> [Task to complete]
Update the items below by changing every "Where should I click to" to "Which spot should I click to", leaving everything else as it is.

> [Given data]
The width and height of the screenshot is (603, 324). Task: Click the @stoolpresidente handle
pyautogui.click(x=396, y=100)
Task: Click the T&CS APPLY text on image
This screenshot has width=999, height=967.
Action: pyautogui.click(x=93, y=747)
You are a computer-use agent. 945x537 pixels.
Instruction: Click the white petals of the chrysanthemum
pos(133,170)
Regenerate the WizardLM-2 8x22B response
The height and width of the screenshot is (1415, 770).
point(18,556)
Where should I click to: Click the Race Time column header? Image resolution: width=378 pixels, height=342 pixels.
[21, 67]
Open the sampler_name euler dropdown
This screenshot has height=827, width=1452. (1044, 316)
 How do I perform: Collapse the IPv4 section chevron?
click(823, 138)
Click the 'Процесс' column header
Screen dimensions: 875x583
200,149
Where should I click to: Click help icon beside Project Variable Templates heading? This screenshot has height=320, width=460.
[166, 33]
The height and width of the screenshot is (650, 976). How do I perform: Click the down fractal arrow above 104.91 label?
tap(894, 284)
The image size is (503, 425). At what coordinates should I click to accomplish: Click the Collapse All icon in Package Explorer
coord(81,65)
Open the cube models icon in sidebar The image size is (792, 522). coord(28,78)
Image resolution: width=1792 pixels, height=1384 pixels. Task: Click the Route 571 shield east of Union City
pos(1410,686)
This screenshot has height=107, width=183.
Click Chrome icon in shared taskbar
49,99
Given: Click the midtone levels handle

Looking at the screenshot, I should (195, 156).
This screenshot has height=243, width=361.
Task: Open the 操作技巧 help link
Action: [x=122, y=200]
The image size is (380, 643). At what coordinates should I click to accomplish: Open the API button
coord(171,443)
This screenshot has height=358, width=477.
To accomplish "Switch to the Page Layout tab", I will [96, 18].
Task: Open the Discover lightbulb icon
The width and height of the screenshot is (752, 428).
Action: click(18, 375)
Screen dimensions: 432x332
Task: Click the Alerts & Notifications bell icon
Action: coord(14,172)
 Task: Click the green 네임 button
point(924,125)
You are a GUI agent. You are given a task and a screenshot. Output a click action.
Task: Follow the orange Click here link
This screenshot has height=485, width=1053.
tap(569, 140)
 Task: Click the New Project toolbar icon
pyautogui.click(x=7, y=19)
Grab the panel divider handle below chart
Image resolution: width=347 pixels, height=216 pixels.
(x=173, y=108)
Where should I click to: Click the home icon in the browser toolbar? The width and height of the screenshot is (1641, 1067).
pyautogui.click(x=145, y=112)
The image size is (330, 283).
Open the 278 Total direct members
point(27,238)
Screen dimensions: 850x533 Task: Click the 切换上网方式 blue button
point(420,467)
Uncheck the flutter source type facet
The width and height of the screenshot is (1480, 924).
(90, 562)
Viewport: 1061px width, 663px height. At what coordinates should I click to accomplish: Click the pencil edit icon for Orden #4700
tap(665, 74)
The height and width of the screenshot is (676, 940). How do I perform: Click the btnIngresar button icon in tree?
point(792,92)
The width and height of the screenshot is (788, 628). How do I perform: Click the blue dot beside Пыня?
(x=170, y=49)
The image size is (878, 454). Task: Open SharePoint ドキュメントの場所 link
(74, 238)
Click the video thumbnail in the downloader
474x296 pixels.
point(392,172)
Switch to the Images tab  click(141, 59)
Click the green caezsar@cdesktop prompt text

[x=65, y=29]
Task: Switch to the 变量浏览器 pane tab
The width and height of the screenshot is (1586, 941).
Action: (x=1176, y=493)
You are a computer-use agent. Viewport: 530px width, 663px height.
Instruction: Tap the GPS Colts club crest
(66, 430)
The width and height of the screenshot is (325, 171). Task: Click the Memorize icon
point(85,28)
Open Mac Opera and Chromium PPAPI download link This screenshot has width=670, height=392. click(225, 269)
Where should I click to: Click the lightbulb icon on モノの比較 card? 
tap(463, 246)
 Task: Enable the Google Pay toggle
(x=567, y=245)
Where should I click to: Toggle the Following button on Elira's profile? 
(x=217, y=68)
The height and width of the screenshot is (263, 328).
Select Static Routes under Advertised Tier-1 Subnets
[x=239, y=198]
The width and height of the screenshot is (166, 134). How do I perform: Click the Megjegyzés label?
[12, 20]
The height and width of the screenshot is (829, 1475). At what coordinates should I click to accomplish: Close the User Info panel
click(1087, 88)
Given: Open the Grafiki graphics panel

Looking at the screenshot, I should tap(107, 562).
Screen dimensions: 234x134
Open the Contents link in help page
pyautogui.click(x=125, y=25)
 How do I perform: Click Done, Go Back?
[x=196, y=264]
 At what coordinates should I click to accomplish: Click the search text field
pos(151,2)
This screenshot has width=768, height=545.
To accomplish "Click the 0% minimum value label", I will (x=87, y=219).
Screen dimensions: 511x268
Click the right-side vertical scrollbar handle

> [Solution to the problem]
The width and height of the screenshot is (603, 324). Task: Click the @stoolpresidente handle
pyautogui.click(x=396, y=100)
Task: Click the T&CS APPLY text on image
This screenshot has width=999, height=967.
Action: pyautogui.click(x=93, y=747)
You are a computer-use agent. 945x537 pixels.
Instruction: Click the white petals of the chrysanthemum
pos(133,170)
Regenerate the WizardLM-2 8x22B response
The height and width of the screenshot is (1415, 770).
point(18,556)
Which spot should I click to: Click the Race Time column header? Image resolution: width=378 pixels, height=342 pixels.
[21, 67]
Open the sampler_name euler dropdown
This screenshot has height=827, width=1452. (1044, 316)
 How do I perform: Collapse the IPv4 section chevron?
click(823, 138)
Click the 'Процесс' column header
Screen dimensions: 875x583
200,149
Which spot should I click to: Click help icon beside Project Variable Templates heading? This screenshot has height=320, width=460.
[166, 33]
The height and width of the screenshot is (650, 976). How do I perform: Click the down fractal arrow above 104.91 label?
tap(894, 284)
The image size is (503, 425). At what coordinates should I click to accomplish: Click the Collapse All icon in Package Explorer
coord(81,65)
Open the cube models icon in sidebar The image size is (792, 522). coord(28,78)
Image resolution: width=1792 pixels, height=1384 pixels. Task: Click the Route 571 shield east of Union City
pos(1410,686)
This screenshot has height=107, width=183.
Click Chrome icon in shared taskbar
49,99
Given: Click the midtone levels handle

Looking at the screenshot, I should (195, 156).
This screenshot has height=243, width=361.
Task: Open the 操作技巧 help link
Action: [x=122, y=200]
The image size is (380, 643). At what coordinates should I click to accomplish: Open the API button
coord(171,443)
This screenshot has height=358, width=477.
To accomplish "Switch to the Page Layout tab", I will [96, 18].
Task: Open the Discover lightbulb icon
The width and height of the screenshot is (752, 428).
Action: click(18, 375)
Screen dimensions: 432x332
Task: Click the Alerts & Notifications bell icon
Action: coord(14,172)
 Task: Click the green 네임 button
point(924,125)
You are a GUI agent. You are given a task and a screenshot. Output a click action.
Task: Follow the orange Click here link
This screenshot has height=485, width=1053.
tap(569, 140)
 Task: Click the New Project toolbar icon
pyautogui.click(x=7, y=19)
Grab the panel divider handle below chart
Image resolution: width=347 pixels, height=216 pixels.
(x=173, y=108)
Which spot should I click to: Click the home icon in the browser toolbar? The width and height of the screenshot is (1641, 1067).
pyautogui.click(x=145, y=112)
The image size is (330, 283).
Open the 278 Total direct members
point(27,238)
Screen dimensions: 850x533 Task: Click the 切换上网方式 blue button
point(420,467)
Uncheck the flutter source type facet
The width and height of the screenshot is (1480, 924).
(90, 562)
Viewport: 1061px width, 663px height. At what coordinates should I click to accomplish: Click the pencil edit icon for Orden #4700
tap(665, 74)
The height and width of the screenshot is (676, 940). How do I perform: Click the btnIngresar button icon in tree?
point(792,92)
The width and height of the screenshot is (788, 628). How do I perform: Click the blue dot beside Пыня?
(x=170, y=49)
The image size is (878, 454). Task: Open SharePoint ドキュメントの場所 link
(74, 238)
Click the video thumbnail in the downloader
474x296 pixels.
point(392,172)
Switch to the Images tab  click(141, 59)
Click the green caezsar@cdesktop prompt text

[x=65, y=29]
Task: Switch to the 变量浏览器 pane tab
The width and height of the screenshot is (1586, 941).
Action: (x=1176, y=493)
You are a computer-use agent. Viewport: 530px width, 663px height.
Instruction: Tap the GPS Colts club crest
(66, 430)
The width and height of the screenshot is (325, 171). Task: Click the Memorize icon
point(85,28)
Open Mac Opera and Chromium PPAPI download link This screenshot has width=670, height=392. click(225, 269)
Which spot should I click to: Click the lightbulb icon on モノの比較 card? 
tap(463, 246)
 Task: Enable the Google Pay toggle
(x=567, y=245)
Which spot should I click to: Toggle the Following button on Elira's profile? 
(x=217, y=68)
The height and width of the screenshot is (263, 328).
Select Static Routes under Advertised Tier-1 Subnets
[x=239, y=198]
The width and height of the screenshot is (166, 134). How do I perform: Click the Megjegyzés label?
[12, 20]
The height and width of the screenshot is (829, 1475). At what coordinates should I click to accomplish: Close the User Info panel
click(1087, 88)
Given: Open the Grafiki graphics panel

Looking at the screenshot, I should tap(107, 562).
Screen dimensions: 234x134
Open the Contents link in help page
pyautogui.click(x=125, y=25)
 How do I perform: Click Done, Go Back?
[x=196, y=264]
 At what coordinates should I click to accomplish: Click the search text field
pos(151,2)
This screenshot has width=768, height=545.
To accomplish "Click the 0% minimum value label", I will (x=87, y=219).
Screen dimensions: 511x268
Click the right-side vertical scrollbar handle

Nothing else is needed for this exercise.